Portraits of the present

How the photograph has become the most accessible form of art

September 10, 2017 12:01 am | Updated 12:01 am IST

When photography was first invented, the rumour was that the camera trapped a part of your soul in the picture. So the Victorians photographed their dead — dolled them up one last time to take a picture that would serve as their stand-in thereafter. The camera may or may not take away the soul, but it was certain that it could not give life. The resulting photographs seem eerie now; one wonders why the Victorians would choose to remember their dead as the hollow-faced, empty-eyed subjects of the photos, shells whose inhabitants are long gone. What sort of nostalgia would it be to look back not at happy times, but at the aftermath of tragedy? Perhaps that age of epidemic and war acclimatised the people to death in ways that would be unthinkable today.

Photography is the closest we can get to stopping time. The camera is our pause button, the cork we use to stop time from running out. And the photo album is the most potent time machine ever built, one that transports you to a curated past where everything exists as you choose to remember it, one that lets you revisit not just people and places and ages, but the hidden crannies of your own memory and the strange landscape of emotions that lies beyond.

In an age where the photograph is booming — not just as keepsake or art but as news, information, advertising, and a way of gaining social currency — what we choose to photograph reveals a lot about what we value and desire. The general consensus is that the millennial obsession with taking pictures of everything stems from the tendency to over- share on social media, but it may also be a manifestation of our relationship with an increasingly unstable present. When everything around you changes before you can register it, it is tempting to reach into your pocket for your smartphone, click away, and think about it later, even if the subject is as simple as a slice of toast.
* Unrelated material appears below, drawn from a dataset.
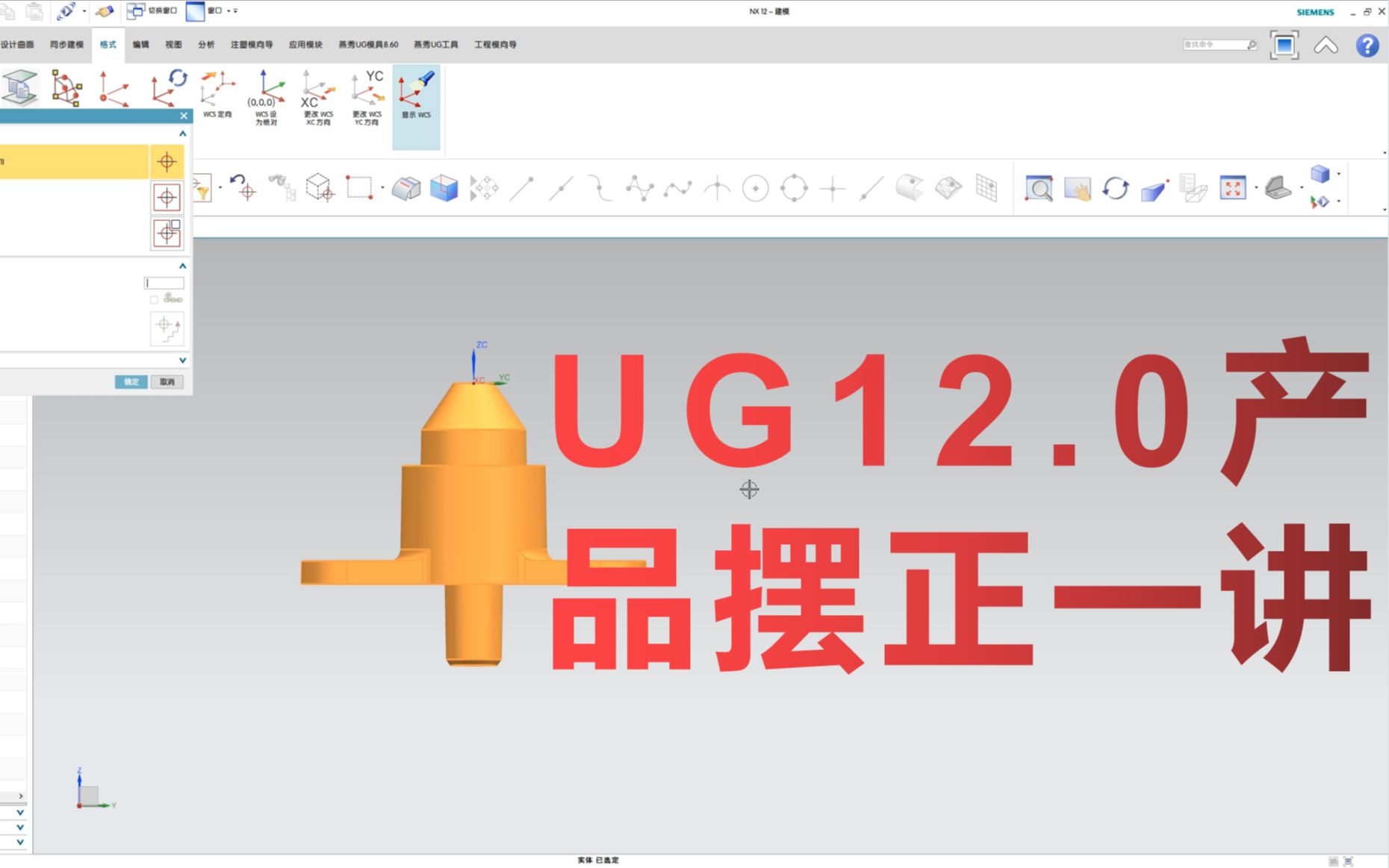Switch to the 分析 ribbon tab
The width and height of the screenshot is (1389, 868).
tap(206, 45)
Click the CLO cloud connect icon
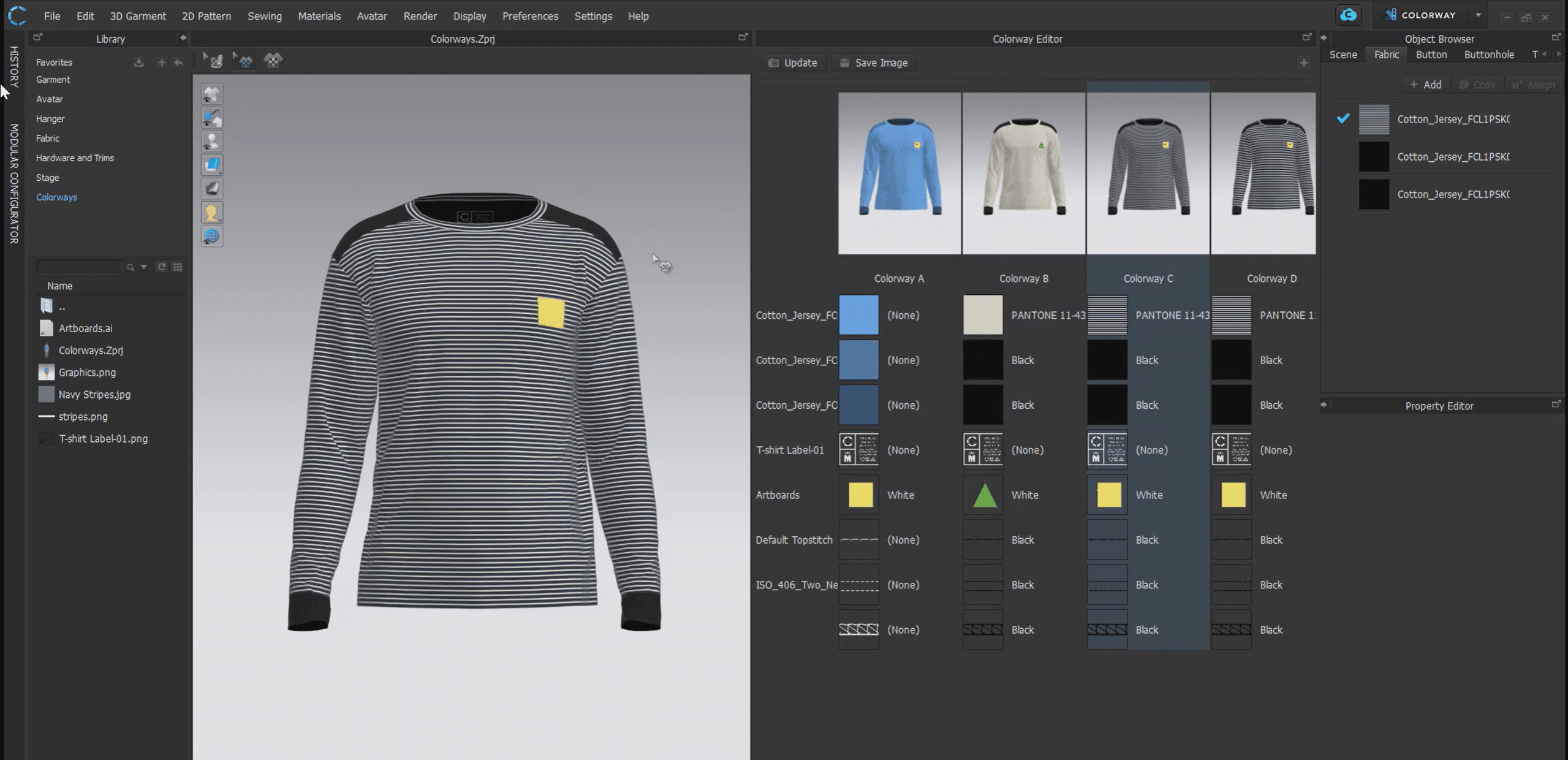This screenshot has height=760, width=1568. (x=1348, y=15)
The selfie may be narcissistic, but it is also a self-portrait that anchors you to a time and place, be it your first holiday abroad or the nightclub you visit every weekend.

A future state

We focus a lot of time and energy into being happy, but these efforts tend to assume happiness as a future state, one that needs to be worked towards. Between nostalgia for the past and the elusive happiness of the future, the present transforms into a transient and rapidly narrowing bridge. When we document something by taking a photo of it, are we not already assigning it to the past by transforming it into a static memory?

Maybe the Victorians were partially right. Maybe instead of taking away a part of the soul the photograph takes away a part of the present. How many times have we anguished over getting the right shot when we should have been enjoying ourselves? Yet, by taking away a part of the present — or as the Victorians believed, a part of the soul, the camera enables it to live on forever. It is up to us to decide if we want to immerse ourselves in our present and risk forgetting it later, or sacrifice some of the present so we can hold on to it.

Although the first option would probably leave us happier, most of us pick the second. As a species we find it difficult to let go of things that make us happy. Perhaps it is an evolutionary survival mechanism hardwired into our brain and enabled by the technology in our hands.

From a luxury only the rich could afford to every smartphone owner’s pastime, the photograph has become the most democratic and accessible form of art; and as much as we share it, it will always remain deeply personal, an intimate glimpse into the scene people choose to pause their lives at.